Backend Development 15 min read

Design and Optimization of Alibaba's Notify and MetaQ Distributed Message Middleware

The article explains how Alibaba's Notify and MetaQ middleware achieve high‑performance, reliable distributed messaging and final consistency for massive e‑commerce transactions, detailing their architecture, design principles, scalability, fault‑tolerance, and the specific optimizations applied for the Double‑11 shopping festival.

Architect

Aug 6, 2015

Design and Optimization of Alibaba's Notify and MetaQ Distributed Message Middleware

Message Middleware – The Broadcaster of Distributed Messages

Message middleware is a typical middleware technology composed of message delivery mechanisms or queue patterns, enabling reliable asynchronous communication between applications or components, reducing coupling, and improving system scalability and availability.

3.1 Notify

Notify is a self‑developed messaging engine at Taobao, core to the Double‑11 system and widely used in Taobao and Alipay transaction scenarios. Its core functions are decoupling, asynchrony, and parallelism.

In a user‑registration flow, serial execution of ten steps (user DB write, red‑packet service, Alipay account creation, SNS notification, etc.) leads to long latency. Parallel execution reduces latency but introduces a new problem: the overall registration cannot finish until the slowest parallel task completes, potentially causing long user‑visible delays and higher failure risk.

The solution is to treat the user registration as the only critical step for the user, while subsequent tasks can be performed asynchronously, achieving eventual consistency through a message‑queue system.

Core Principles of Notify

Notify differs from traditional MQ in two main ways:

Designed for message accumulation.

No single point of failure and freely scalable architecture.

Most commercial MQ products focus on point‑to‑point transmission and aggressively use memory for performance, which does not suit large‑scale distributed scenarios with many consumers and unstable back‑ends. Notify instead persists messages to disk before asynchronous delivery, sacrificing peak throughput for stability and reliability.

Notify’s architecture consists of five core components:

Message‑sending cluster (stateless application machines that can scale up or down).

Configuration server cluster (detects node up/down events and broadcasts changes).

Notify server cluster (handles actual message sending/receiving; any server can fail without affecting the system).

Storage cluster (supports both multi‑copy disk storage for high safety and memory storage for high throughput, all stateless).

Message‑receiving cluster (business‑side consumers that also scale dynamically).

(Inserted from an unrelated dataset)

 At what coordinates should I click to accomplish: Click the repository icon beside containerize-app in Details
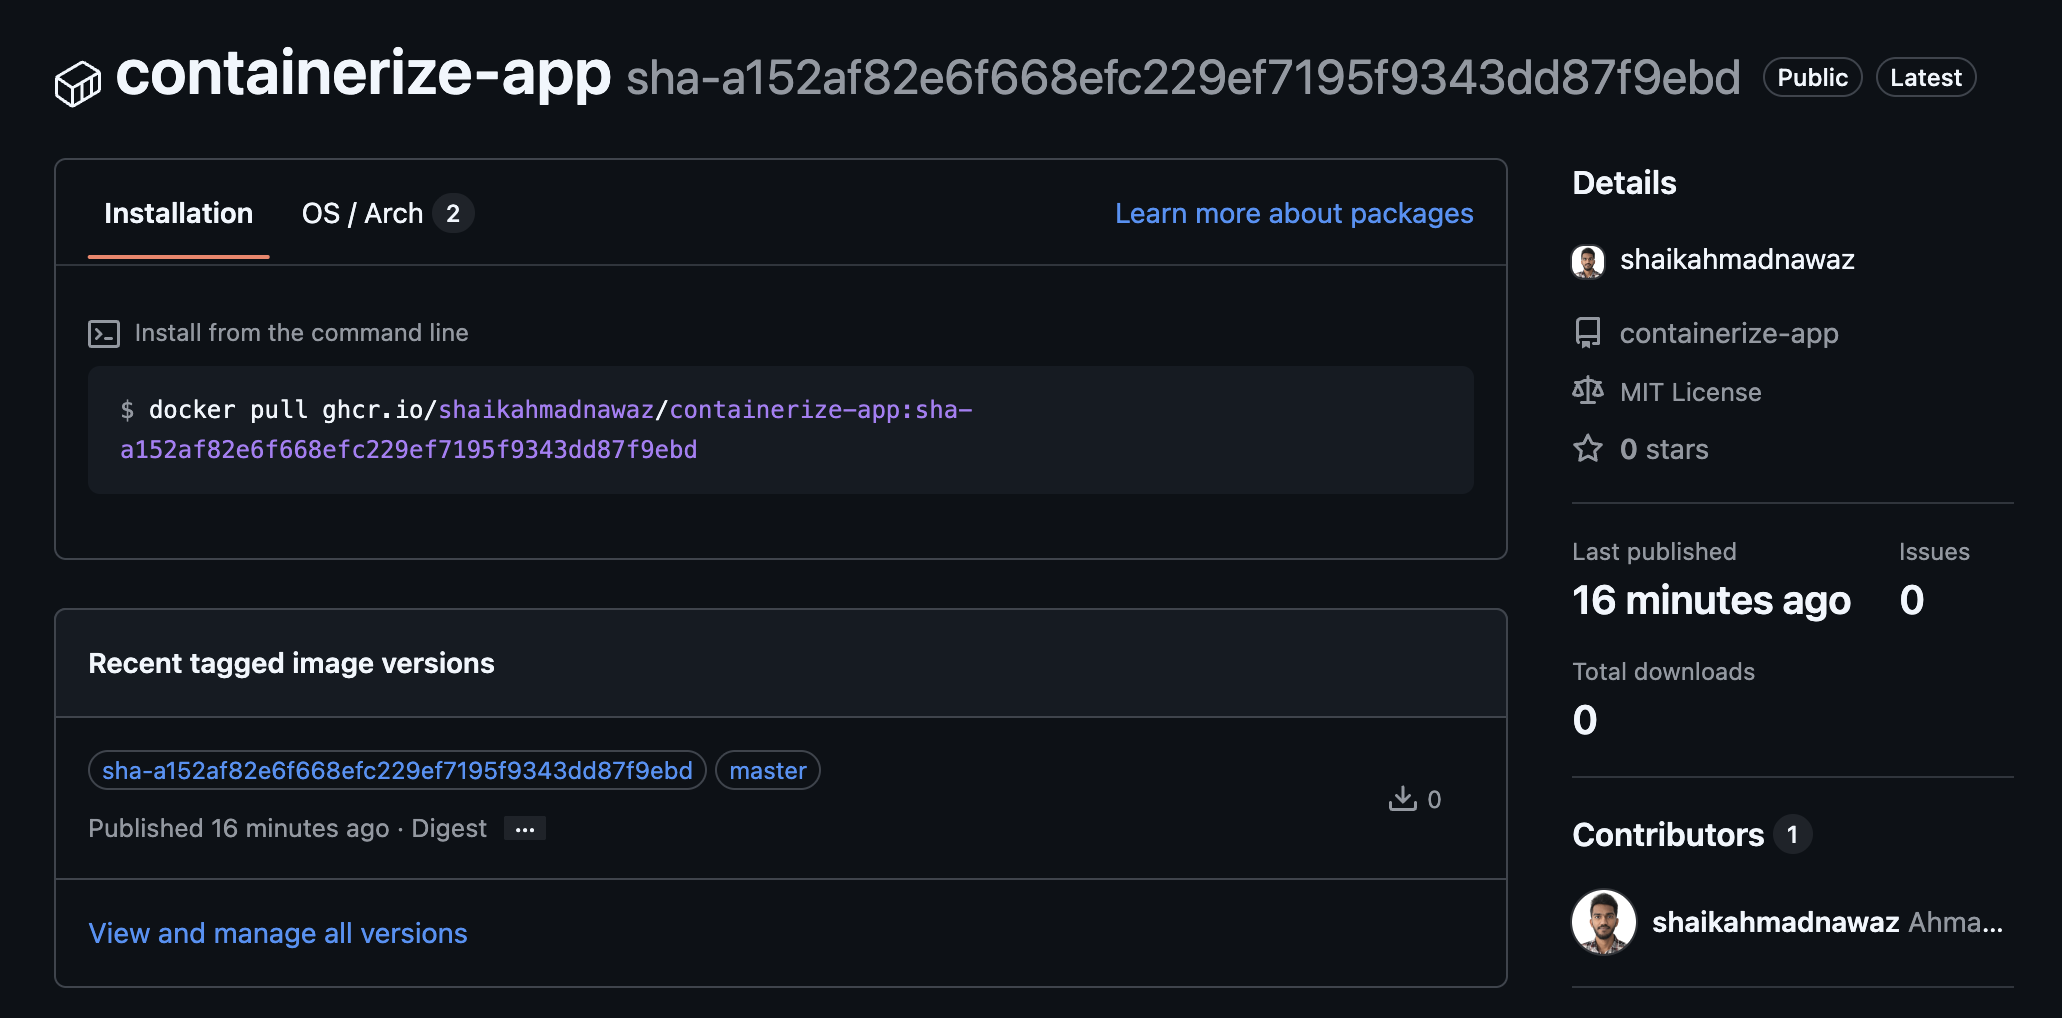pyautogui.click(x=1588, y=332)
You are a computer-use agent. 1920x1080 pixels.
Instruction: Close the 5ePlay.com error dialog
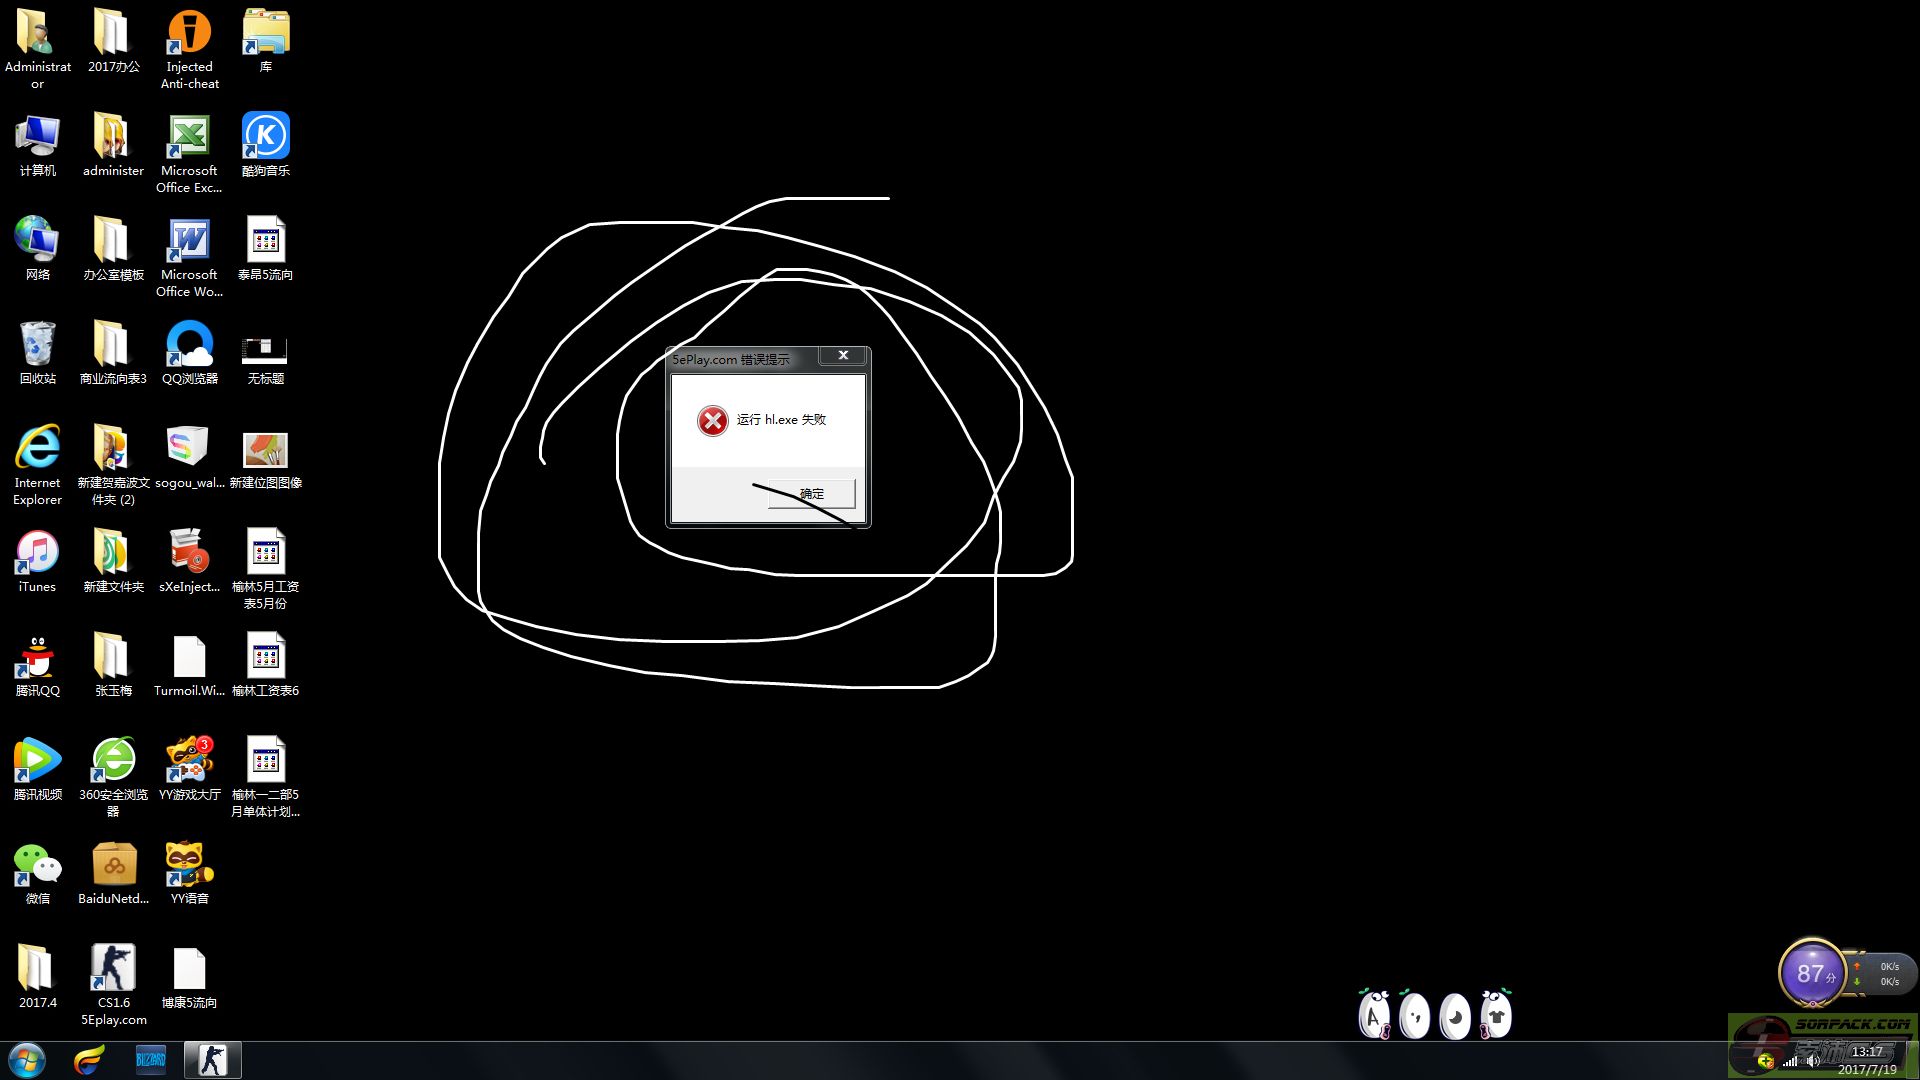pos(843,355)
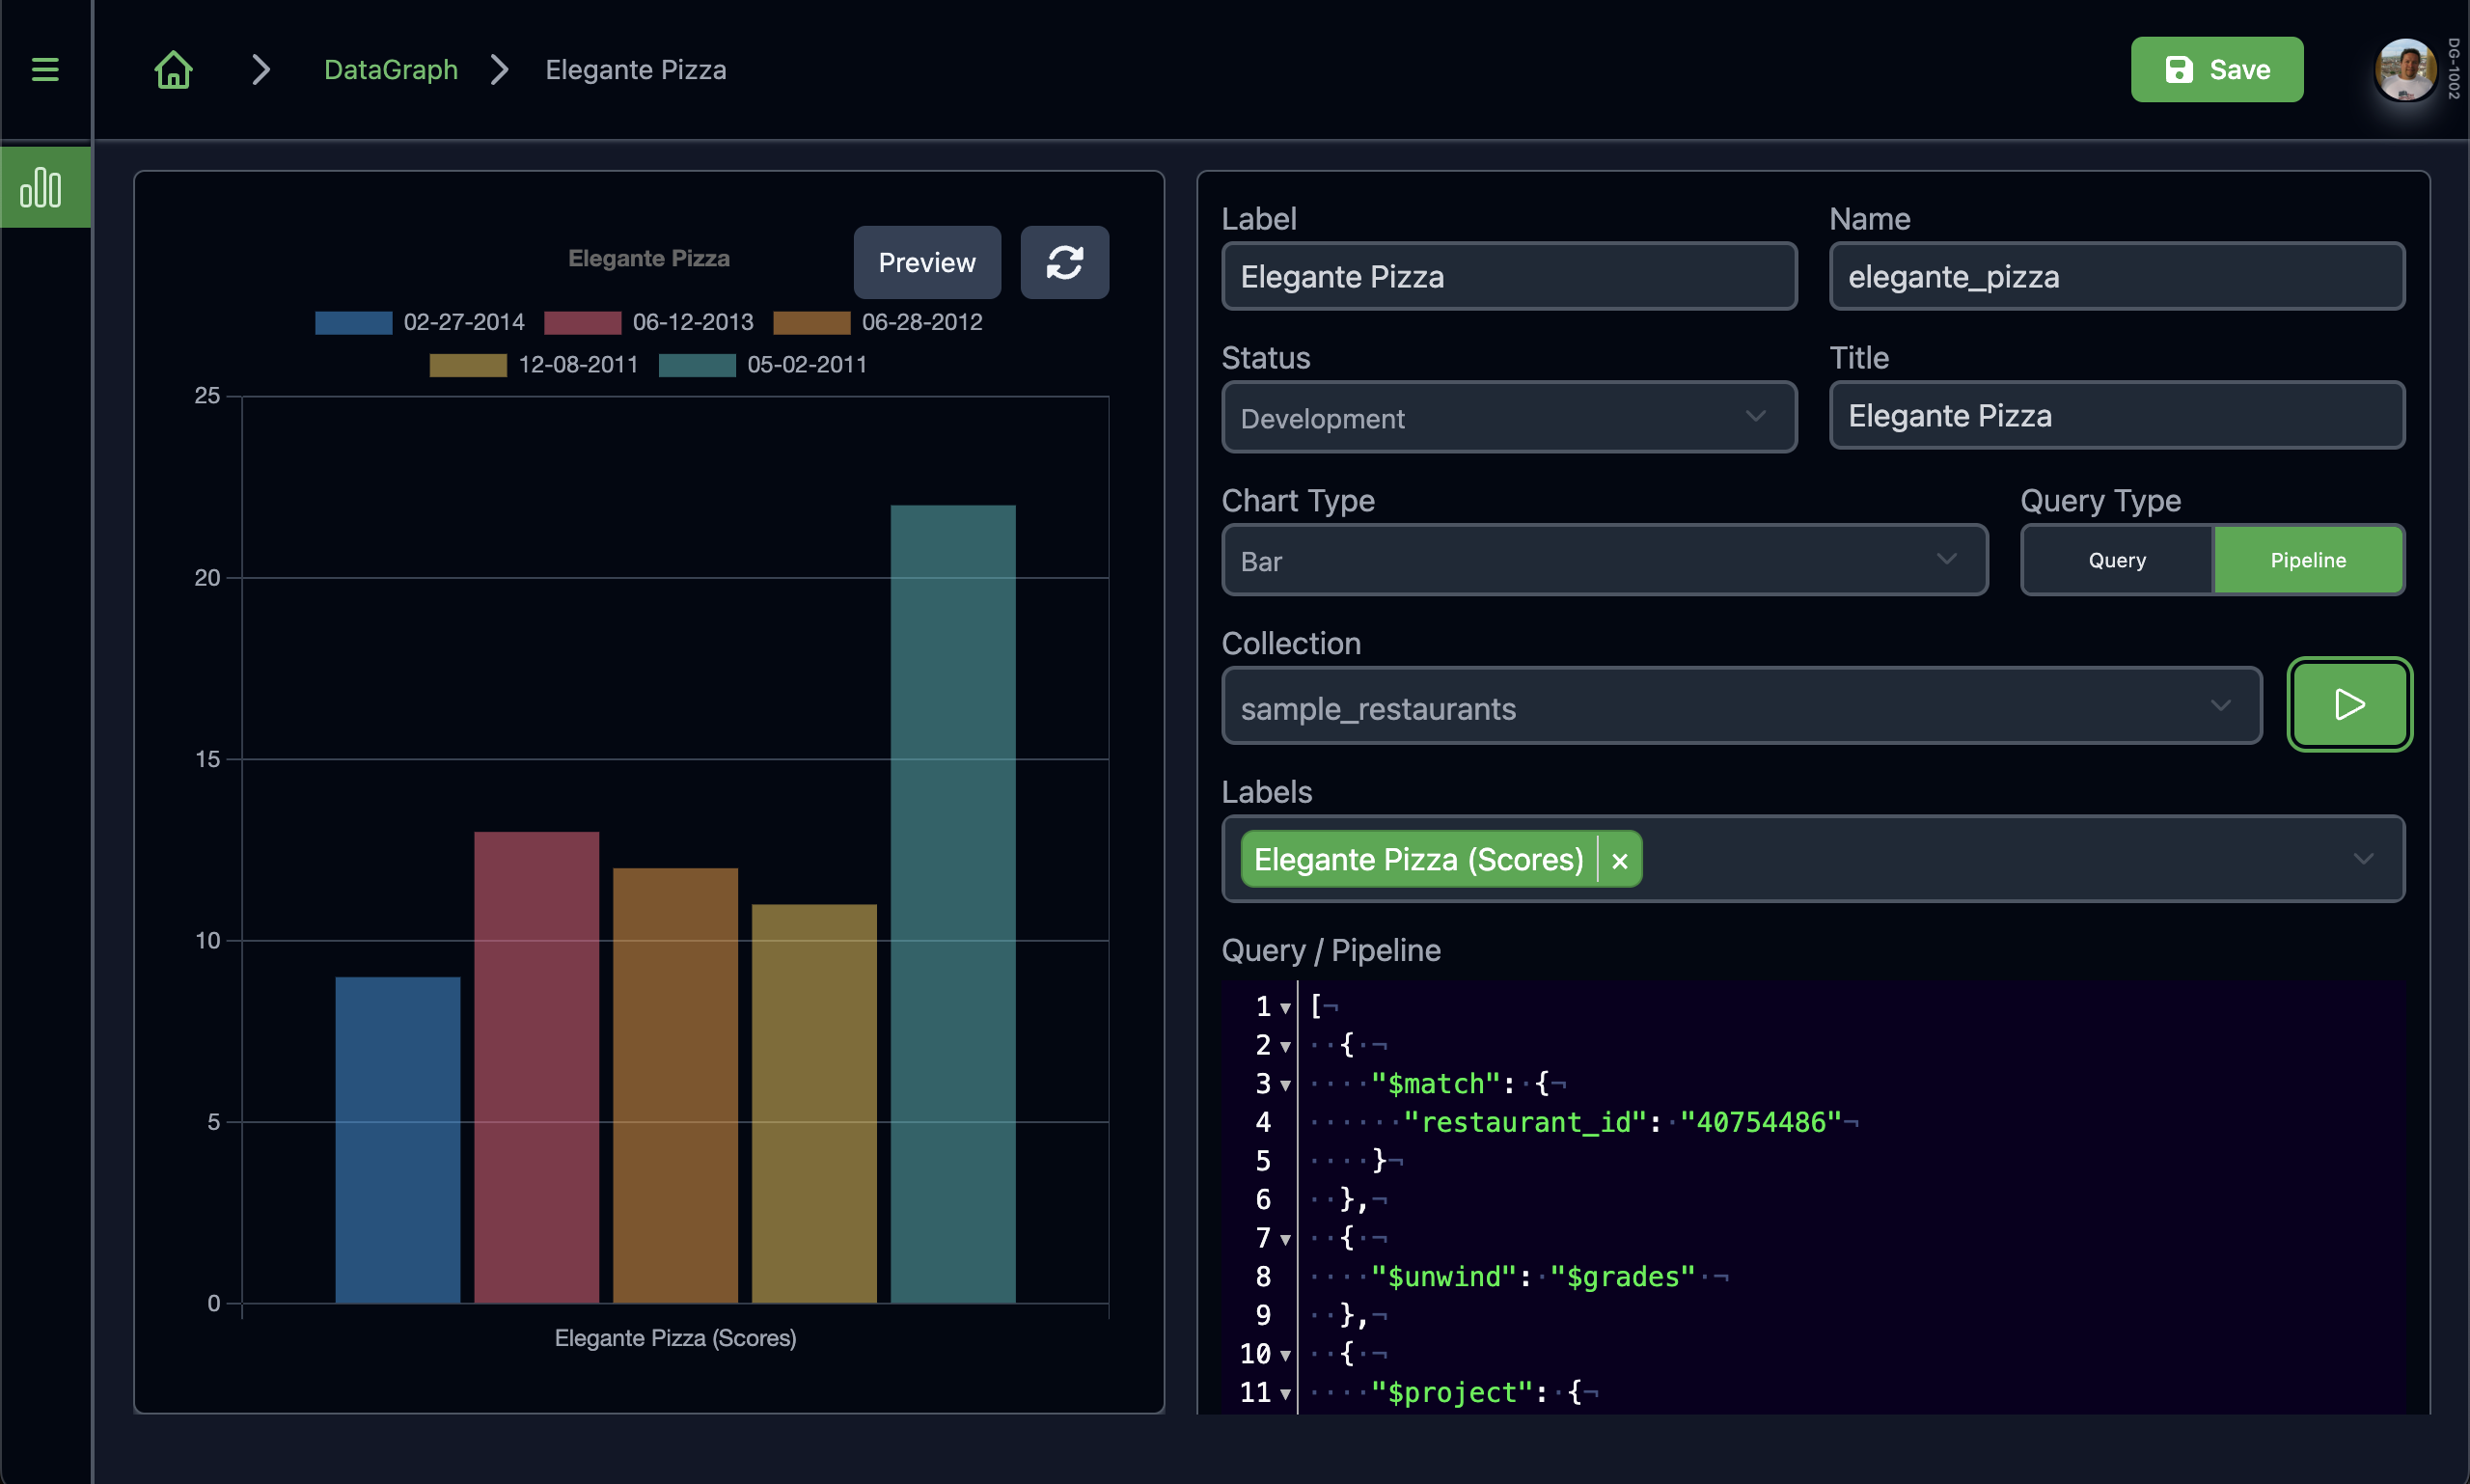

3.2 Notify Preparation and Optimization for Double‑11

During Double‑11, Notify handled massive traffic, writing 600 k messages per second and stacking 450 million messages without degradation. The system remained stable and met all delivery requirements.

3.3 MetaQ

MetaQ is a Java‑based queue‑model middleware, open‑sourced in 2012, evolving from Kafka. It provides a persistent disk queue with high reliability, leveraging OS cache for performance, and supports distributed producers, consumers, strict ordering, rich pull modes, and billion‑level message accumulation.

MetaQ’s storage redesign supports tens of thousands of queues per machine, using a two‑file approach: one file for sequential message writes and another for indexing message locations, achieving both reliability and high queue count.

MetaQ vs. Notify

Notify focuses on transaction messages and distributed‑transaction scenarios, while MetaQ targets ordered messages such as binlog synchronization and pull‑based use cases like stream processing.

3.4 MetaQ Preparation and Optimization for Double‑11

To reduce latency in the Taobao live‑stream trading system, several optimizations were applied: MySQL instance scaling, separating binlog storage from data storage, and tuning binlog generation to eliminate delays.

Cluster‑specific parameter tuning (batch sizes, flush strategies, data TTL, I/O scheduling, virtual memory) further improved throughput and message accumulation handling.

Real‑time monitoring and alerting were implemented, with dynamic adjustments via Diamond, ensuring rapid fault detection and high availability.

During Double‑11, the system processed 11.2 billion messages from Taobao, 2.4 billion from Alipay, with peak write rates of 13.1 k messages per second and delivery peaks of 27.8 k, achieving sub‑second latency for live‑stream trading and zero oversell.

Conclusion

Alibaba’s distributed message middleware now serves over 500 business applications across the group, handling more than 350 billion messages daily with high reliability, performance, and distributed‑transaction support, making it one of the most mature middleware products in the company.